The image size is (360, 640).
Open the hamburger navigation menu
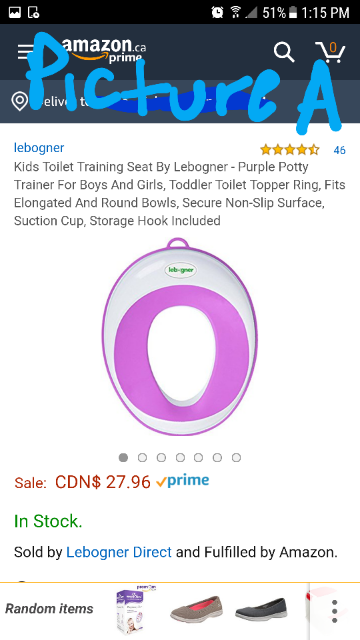click(x=25, y=51)
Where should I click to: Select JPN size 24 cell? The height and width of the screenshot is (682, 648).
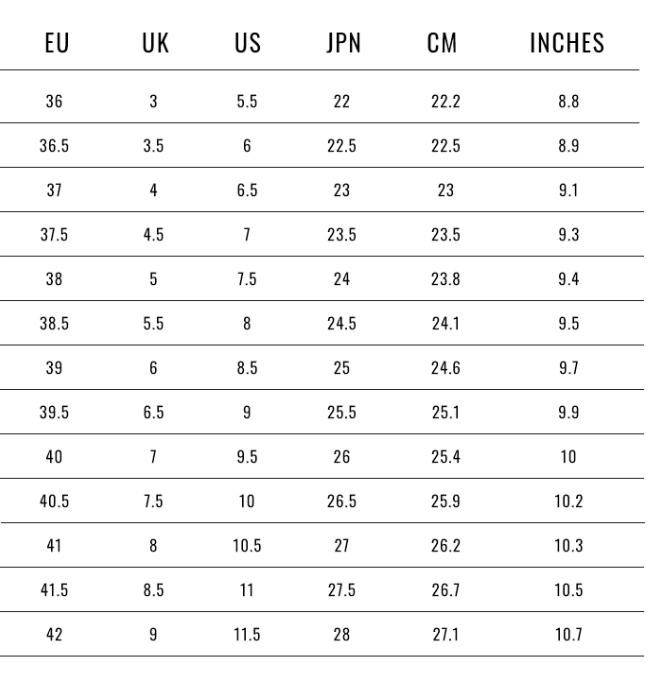tap(341, 279)
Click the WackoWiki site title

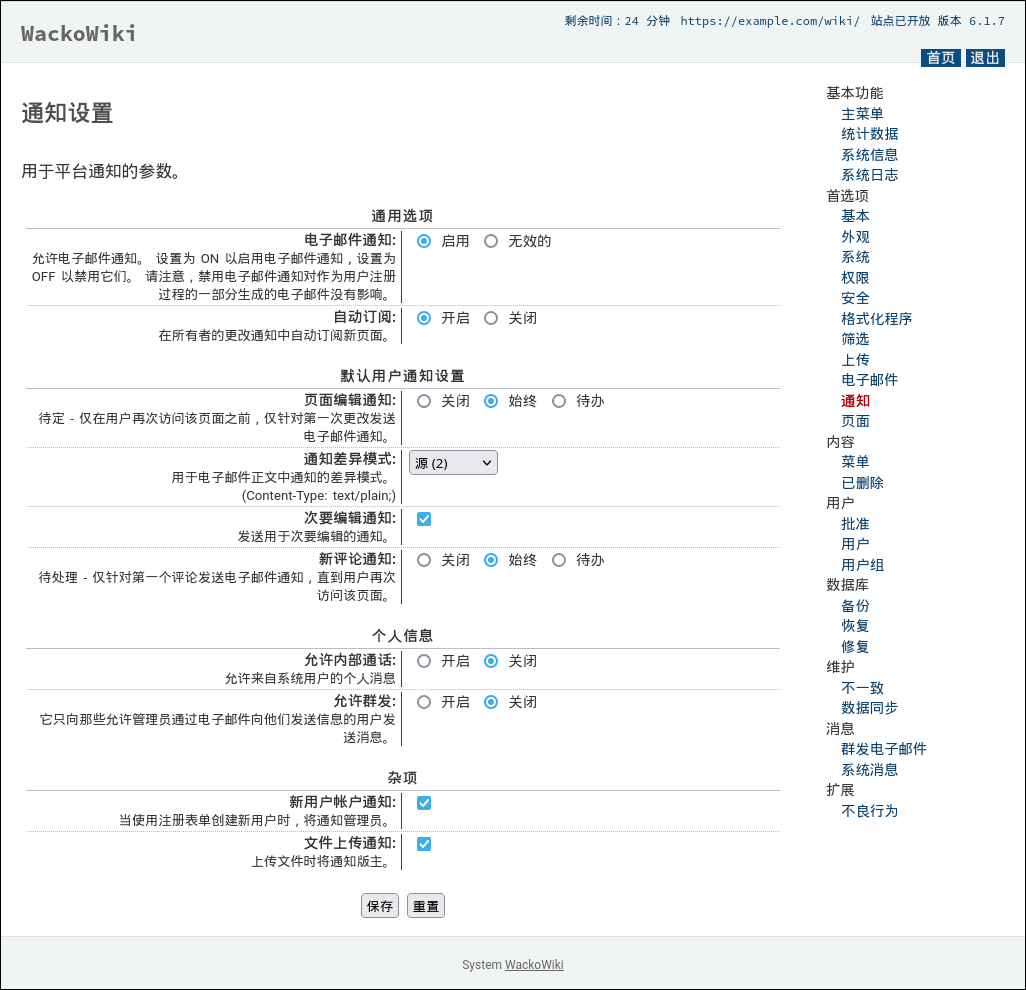pos(79,34)
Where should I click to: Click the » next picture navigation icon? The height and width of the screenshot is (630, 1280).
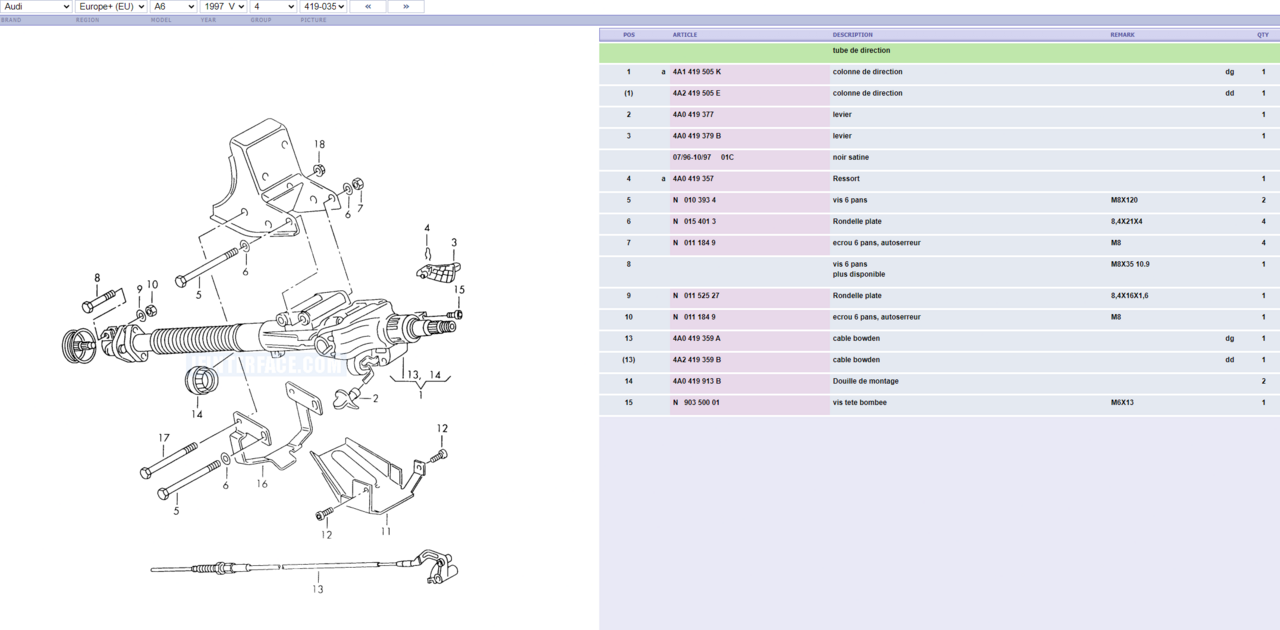coord(406,6)
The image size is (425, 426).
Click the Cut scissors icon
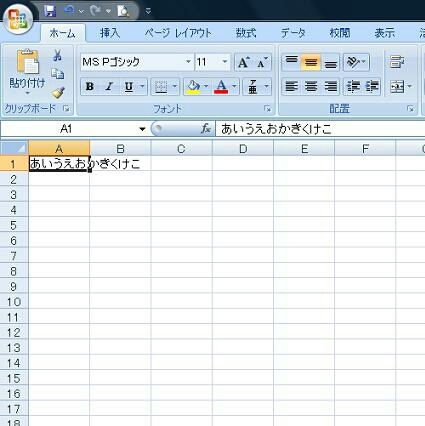tap(58, 55)
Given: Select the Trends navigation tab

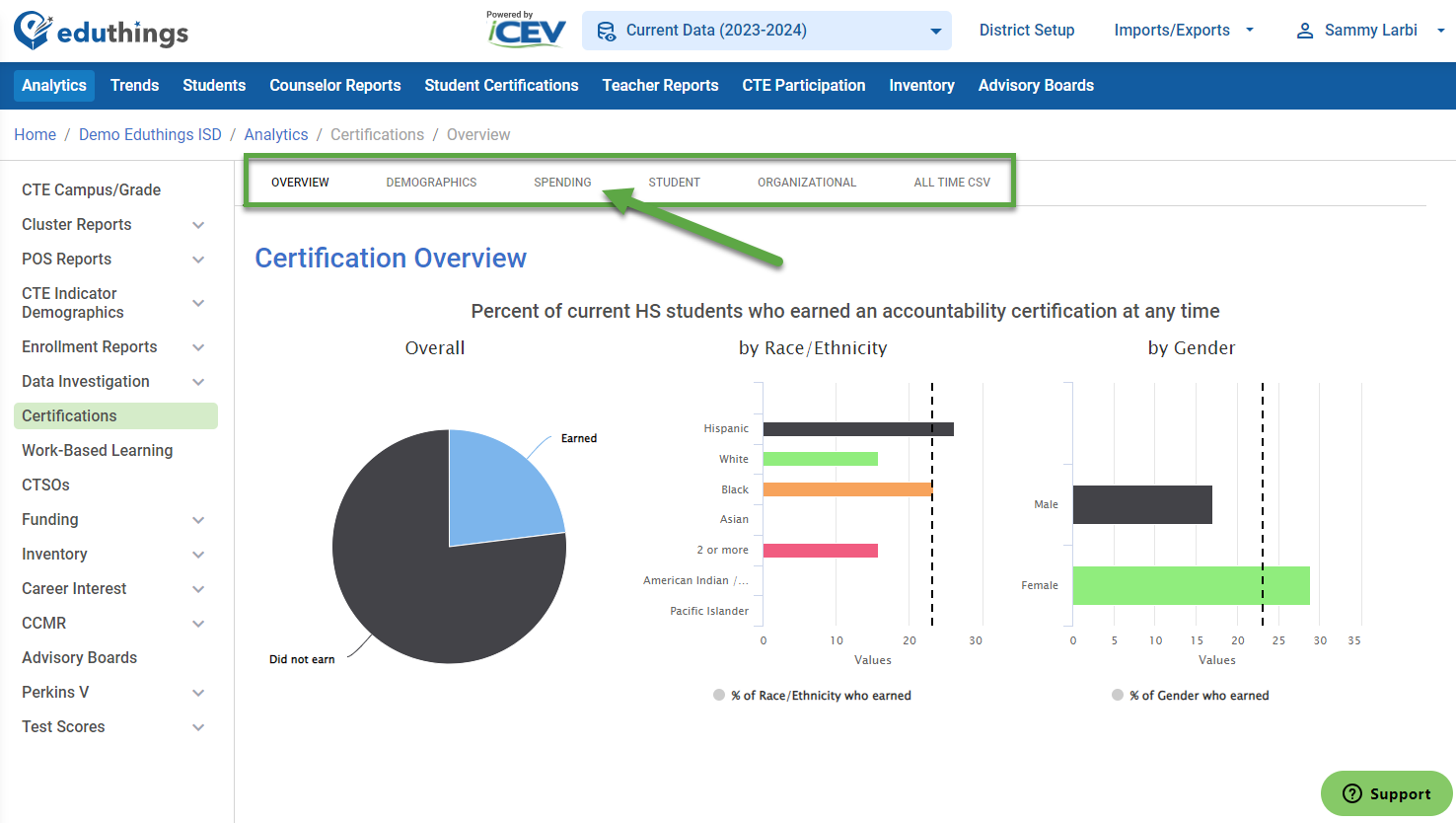Looking at the screenshot, I should tap(134, 86).
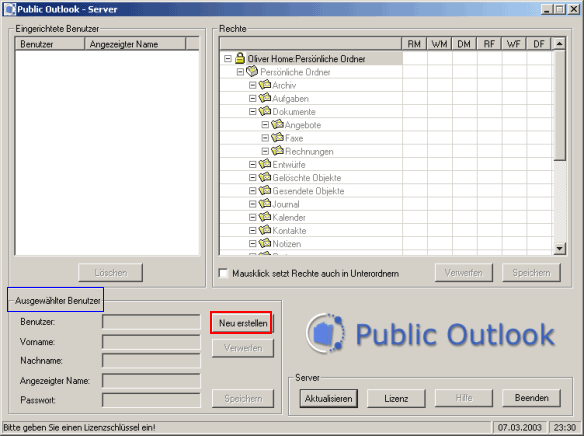Viewport: 584px width, 436px height.
Task: Click the Public Outlook title bar icon
Action: pyautogui.click(x=9, y=9)
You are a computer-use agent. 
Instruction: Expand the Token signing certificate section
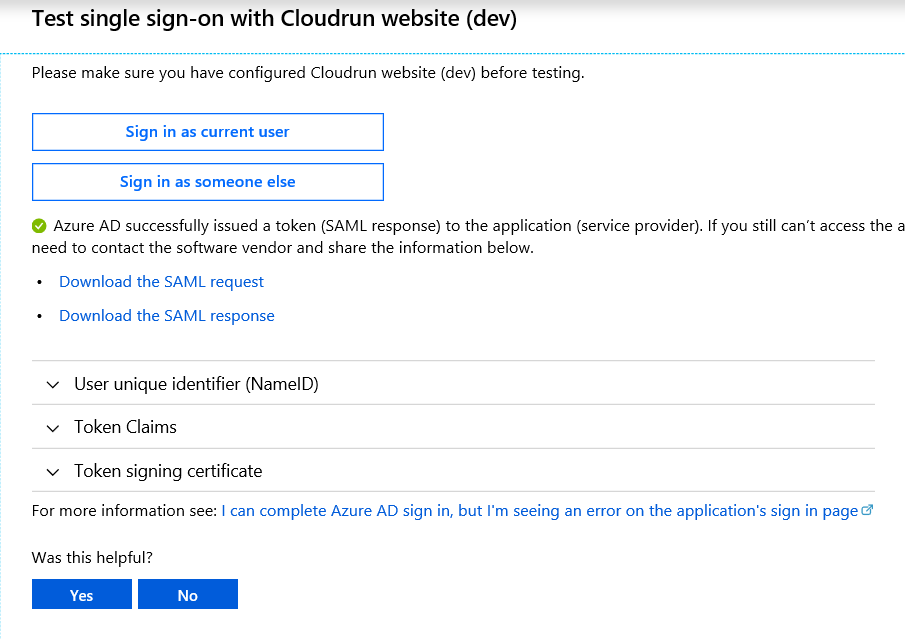[x=167, y=471]
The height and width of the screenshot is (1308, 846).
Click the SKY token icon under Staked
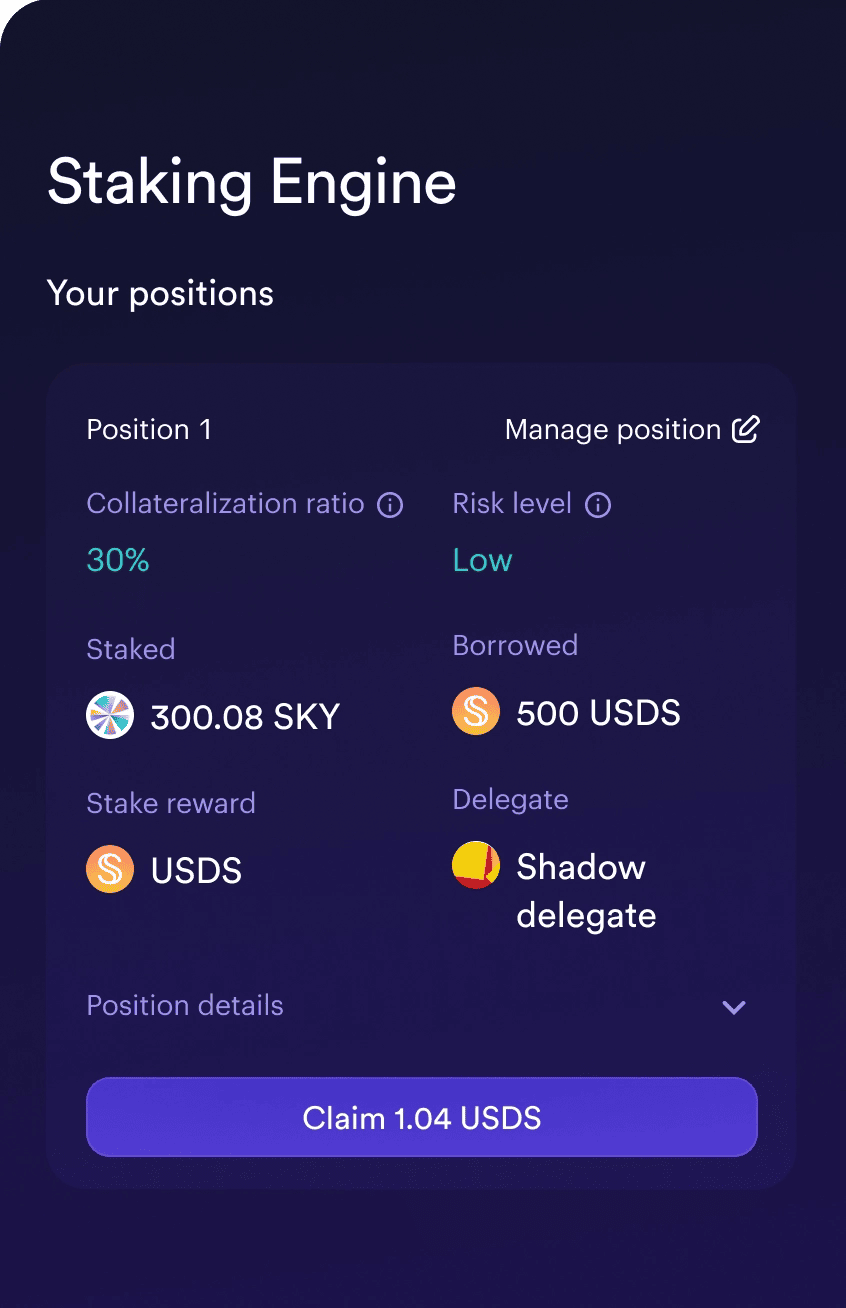pyautogui.click(x=110, y=716)
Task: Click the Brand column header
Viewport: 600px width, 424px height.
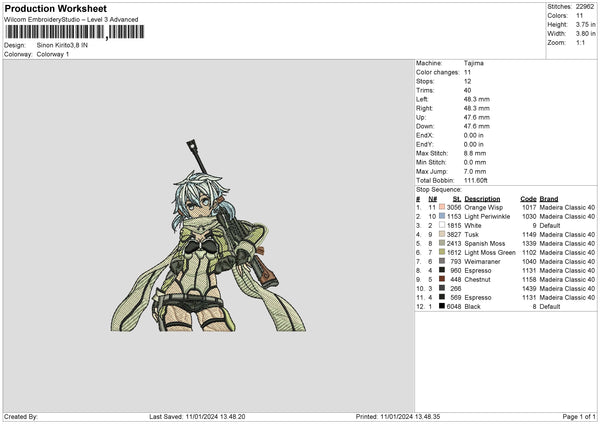Action: pyautogui.click(x=549, y=197)
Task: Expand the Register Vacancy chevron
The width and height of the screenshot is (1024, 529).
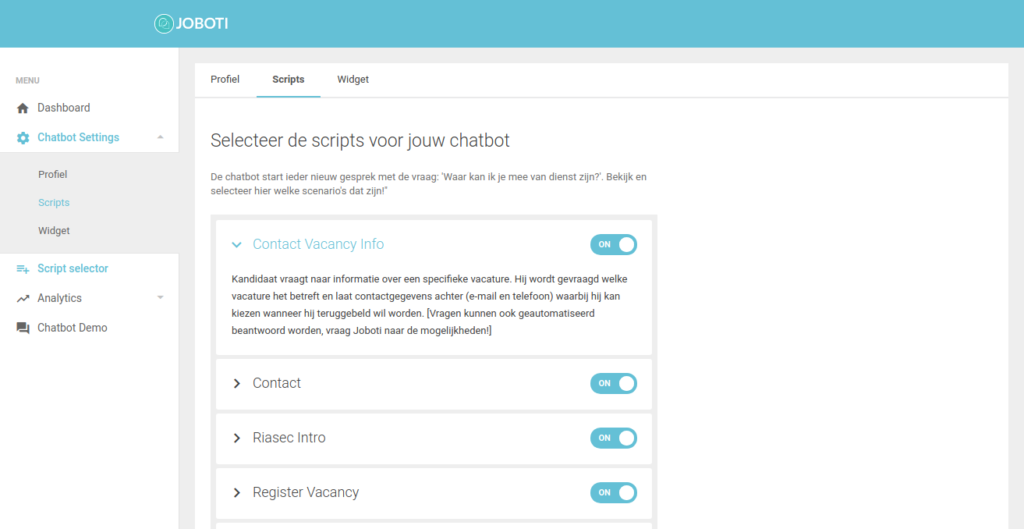Action: [x=236, y=492]
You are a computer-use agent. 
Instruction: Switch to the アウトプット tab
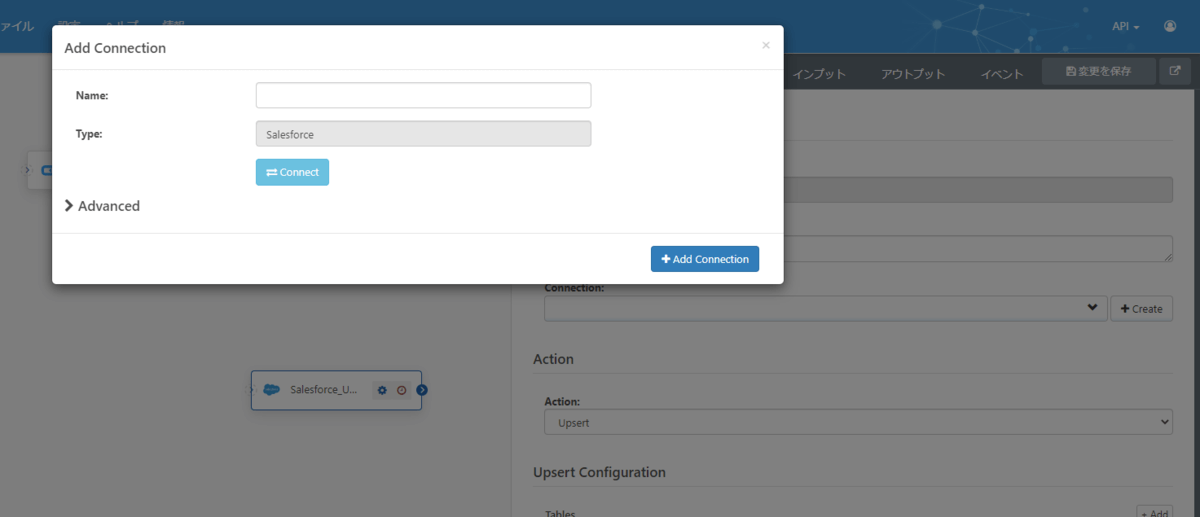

__________________________________________________

Directions
Copy every line of the data above in which the string "image" appears.

Output of the task
The image size is (360, 640).
The image size is (425, 426).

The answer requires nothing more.